═════ Extracted entries ═════
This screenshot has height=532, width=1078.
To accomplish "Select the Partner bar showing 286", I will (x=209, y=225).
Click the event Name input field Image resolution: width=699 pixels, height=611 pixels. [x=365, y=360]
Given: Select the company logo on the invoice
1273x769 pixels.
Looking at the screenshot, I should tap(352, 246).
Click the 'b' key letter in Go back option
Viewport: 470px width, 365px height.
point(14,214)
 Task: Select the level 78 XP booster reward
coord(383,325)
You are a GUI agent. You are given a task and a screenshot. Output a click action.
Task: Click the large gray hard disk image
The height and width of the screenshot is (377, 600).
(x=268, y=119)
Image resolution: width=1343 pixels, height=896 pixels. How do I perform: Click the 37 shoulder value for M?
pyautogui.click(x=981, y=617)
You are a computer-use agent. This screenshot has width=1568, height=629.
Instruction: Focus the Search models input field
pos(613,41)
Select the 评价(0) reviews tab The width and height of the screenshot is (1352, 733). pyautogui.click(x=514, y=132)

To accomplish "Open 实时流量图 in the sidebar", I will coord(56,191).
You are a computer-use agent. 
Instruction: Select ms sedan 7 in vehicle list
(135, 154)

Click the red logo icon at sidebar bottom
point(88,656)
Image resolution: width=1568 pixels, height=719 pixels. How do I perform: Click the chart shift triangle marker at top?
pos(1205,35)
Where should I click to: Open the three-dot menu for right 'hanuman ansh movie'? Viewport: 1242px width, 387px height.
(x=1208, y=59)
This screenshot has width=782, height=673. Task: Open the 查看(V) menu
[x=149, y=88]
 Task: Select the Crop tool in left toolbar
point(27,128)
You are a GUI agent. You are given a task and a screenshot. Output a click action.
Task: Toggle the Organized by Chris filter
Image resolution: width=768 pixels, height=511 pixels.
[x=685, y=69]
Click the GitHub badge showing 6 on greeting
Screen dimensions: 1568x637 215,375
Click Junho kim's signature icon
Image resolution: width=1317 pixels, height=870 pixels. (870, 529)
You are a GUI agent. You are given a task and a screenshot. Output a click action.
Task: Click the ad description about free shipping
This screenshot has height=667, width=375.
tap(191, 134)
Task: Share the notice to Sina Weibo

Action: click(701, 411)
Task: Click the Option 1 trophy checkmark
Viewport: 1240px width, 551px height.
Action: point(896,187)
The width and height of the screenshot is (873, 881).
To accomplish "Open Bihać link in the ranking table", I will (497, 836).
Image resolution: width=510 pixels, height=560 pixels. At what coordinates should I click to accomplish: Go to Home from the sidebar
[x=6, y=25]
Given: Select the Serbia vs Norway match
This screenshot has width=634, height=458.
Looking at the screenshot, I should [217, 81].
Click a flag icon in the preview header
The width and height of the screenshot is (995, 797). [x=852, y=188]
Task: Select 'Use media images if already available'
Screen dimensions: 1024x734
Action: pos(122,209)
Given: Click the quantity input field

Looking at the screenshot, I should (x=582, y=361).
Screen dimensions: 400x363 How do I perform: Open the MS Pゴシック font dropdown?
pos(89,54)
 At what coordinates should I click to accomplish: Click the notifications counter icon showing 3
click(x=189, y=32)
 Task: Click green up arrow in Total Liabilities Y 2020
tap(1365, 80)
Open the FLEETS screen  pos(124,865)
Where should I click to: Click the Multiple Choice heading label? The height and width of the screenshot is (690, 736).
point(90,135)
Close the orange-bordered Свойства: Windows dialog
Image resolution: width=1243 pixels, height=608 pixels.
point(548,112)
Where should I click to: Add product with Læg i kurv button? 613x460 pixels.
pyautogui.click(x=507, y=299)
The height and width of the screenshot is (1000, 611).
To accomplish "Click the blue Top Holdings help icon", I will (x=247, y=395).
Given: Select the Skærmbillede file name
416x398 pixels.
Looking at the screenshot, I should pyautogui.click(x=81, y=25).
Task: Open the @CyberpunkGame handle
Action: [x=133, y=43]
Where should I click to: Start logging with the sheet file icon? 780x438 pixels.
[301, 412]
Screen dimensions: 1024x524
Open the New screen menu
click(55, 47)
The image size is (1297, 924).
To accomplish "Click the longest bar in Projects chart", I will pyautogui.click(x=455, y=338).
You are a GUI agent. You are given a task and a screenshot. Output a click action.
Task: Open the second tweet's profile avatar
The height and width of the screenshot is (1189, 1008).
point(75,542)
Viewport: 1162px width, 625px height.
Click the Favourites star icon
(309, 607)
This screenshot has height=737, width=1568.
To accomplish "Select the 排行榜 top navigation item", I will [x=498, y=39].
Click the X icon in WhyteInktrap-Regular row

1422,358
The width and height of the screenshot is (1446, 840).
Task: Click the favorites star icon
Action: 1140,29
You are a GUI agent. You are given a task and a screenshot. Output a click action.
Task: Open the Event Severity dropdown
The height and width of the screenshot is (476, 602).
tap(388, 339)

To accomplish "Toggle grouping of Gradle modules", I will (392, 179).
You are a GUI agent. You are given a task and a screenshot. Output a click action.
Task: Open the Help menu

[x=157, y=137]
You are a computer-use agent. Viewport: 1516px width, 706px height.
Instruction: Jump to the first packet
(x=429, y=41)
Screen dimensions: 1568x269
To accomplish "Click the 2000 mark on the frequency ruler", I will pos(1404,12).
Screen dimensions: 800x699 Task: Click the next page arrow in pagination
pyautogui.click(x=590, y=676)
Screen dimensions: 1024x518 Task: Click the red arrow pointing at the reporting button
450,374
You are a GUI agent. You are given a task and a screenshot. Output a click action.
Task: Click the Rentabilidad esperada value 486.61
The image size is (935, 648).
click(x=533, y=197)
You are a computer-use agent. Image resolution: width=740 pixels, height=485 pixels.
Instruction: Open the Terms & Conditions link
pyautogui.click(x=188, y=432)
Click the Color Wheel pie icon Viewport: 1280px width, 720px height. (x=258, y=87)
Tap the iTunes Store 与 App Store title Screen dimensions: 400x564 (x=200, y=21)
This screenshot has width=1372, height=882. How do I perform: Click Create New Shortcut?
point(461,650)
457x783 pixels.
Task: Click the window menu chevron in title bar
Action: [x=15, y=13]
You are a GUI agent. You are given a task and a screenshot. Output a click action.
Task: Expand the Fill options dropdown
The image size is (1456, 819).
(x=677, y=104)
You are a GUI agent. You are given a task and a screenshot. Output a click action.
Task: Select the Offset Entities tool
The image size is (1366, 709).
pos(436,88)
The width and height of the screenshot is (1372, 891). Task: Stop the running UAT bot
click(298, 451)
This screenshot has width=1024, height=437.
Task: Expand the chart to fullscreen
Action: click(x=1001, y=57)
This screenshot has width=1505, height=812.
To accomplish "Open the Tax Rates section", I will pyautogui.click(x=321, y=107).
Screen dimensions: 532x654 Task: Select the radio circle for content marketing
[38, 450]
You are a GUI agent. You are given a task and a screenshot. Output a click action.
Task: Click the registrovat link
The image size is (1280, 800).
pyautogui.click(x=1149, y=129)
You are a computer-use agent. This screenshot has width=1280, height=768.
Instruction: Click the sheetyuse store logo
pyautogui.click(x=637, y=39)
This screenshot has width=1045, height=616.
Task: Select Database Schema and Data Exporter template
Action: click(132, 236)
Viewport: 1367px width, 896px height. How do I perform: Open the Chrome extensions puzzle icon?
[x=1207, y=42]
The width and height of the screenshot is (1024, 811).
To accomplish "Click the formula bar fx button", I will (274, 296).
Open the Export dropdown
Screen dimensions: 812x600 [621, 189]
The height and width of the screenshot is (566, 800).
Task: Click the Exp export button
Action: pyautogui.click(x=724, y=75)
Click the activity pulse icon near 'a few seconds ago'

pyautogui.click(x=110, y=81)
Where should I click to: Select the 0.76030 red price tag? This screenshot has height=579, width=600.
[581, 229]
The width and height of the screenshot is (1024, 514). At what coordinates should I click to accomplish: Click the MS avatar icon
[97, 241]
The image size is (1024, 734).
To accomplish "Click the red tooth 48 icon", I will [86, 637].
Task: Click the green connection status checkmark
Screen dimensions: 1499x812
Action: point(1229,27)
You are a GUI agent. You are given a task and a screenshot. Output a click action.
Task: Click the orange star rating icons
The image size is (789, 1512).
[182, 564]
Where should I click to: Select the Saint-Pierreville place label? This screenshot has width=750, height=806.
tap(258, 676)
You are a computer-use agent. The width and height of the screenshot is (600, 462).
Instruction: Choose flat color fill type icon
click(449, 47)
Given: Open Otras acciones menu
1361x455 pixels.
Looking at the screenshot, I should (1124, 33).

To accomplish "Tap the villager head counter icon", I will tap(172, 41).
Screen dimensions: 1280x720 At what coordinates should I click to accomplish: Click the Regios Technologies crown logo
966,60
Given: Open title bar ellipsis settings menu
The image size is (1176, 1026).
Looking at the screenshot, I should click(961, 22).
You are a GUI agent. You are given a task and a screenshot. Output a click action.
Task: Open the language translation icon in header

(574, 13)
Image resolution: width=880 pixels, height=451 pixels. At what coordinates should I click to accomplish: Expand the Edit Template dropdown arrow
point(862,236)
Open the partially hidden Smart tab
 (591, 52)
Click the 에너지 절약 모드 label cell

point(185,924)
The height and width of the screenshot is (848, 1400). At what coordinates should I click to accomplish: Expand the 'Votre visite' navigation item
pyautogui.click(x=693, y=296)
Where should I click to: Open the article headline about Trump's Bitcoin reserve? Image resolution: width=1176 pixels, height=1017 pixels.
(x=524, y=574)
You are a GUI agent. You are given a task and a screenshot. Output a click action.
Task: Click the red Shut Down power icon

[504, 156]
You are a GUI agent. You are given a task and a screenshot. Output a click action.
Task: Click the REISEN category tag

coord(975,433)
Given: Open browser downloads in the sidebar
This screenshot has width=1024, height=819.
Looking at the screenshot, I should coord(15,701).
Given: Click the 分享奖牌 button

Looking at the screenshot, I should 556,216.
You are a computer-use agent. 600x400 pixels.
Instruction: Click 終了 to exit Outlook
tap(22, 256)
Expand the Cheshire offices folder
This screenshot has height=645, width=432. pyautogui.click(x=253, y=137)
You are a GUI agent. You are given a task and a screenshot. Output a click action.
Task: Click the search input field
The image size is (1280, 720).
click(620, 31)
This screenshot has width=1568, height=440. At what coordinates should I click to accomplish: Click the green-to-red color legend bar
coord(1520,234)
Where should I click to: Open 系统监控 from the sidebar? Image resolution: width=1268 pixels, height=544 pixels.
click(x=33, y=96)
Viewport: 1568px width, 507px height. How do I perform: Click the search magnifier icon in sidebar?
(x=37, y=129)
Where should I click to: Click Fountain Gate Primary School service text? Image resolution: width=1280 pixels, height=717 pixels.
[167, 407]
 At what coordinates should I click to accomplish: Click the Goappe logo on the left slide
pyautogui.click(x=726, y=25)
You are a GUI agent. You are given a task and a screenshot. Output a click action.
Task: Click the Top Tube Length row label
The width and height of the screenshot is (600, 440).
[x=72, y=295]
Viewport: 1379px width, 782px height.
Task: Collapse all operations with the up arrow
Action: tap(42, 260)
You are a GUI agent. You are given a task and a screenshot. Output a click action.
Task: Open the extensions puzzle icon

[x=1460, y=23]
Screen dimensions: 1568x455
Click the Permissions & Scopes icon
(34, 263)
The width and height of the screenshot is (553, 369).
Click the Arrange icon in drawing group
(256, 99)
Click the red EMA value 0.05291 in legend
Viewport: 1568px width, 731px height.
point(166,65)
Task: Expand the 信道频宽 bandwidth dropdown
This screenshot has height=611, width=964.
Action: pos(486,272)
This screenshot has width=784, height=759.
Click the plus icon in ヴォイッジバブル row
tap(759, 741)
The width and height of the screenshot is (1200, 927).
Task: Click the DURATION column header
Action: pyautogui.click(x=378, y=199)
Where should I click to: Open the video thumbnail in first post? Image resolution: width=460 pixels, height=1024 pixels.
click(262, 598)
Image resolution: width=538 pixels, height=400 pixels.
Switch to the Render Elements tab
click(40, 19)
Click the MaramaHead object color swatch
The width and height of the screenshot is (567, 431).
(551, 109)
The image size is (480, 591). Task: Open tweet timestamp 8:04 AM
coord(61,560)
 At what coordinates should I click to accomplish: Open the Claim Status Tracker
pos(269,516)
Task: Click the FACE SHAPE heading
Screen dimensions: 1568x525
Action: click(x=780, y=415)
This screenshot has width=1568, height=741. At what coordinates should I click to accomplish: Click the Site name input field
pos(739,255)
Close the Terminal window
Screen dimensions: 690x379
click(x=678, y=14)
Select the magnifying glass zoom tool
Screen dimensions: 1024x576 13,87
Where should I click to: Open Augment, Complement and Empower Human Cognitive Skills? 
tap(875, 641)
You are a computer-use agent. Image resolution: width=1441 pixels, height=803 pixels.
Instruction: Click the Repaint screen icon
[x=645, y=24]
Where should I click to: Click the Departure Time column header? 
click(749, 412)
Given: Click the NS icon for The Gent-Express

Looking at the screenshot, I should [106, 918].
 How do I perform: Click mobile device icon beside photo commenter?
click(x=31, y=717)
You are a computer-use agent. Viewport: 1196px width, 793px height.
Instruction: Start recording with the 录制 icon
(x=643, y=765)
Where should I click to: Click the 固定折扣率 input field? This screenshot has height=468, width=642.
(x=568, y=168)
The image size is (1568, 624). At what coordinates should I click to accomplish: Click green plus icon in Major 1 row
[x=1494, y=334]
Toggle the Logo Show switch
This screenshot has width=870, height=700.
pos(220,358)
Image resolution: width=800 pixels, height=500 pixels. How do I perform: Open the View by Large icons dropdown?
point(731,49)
═════
- **Problem to work on**: Among the lines above, find each one containing the string "Toggle" and copy it.

- **Solution**:
Task: Toggle the Organized by Chris filter
To accomplish "Toggle grouping of Gradle modules", I will (392, 179).
Toggle the Logo Show switch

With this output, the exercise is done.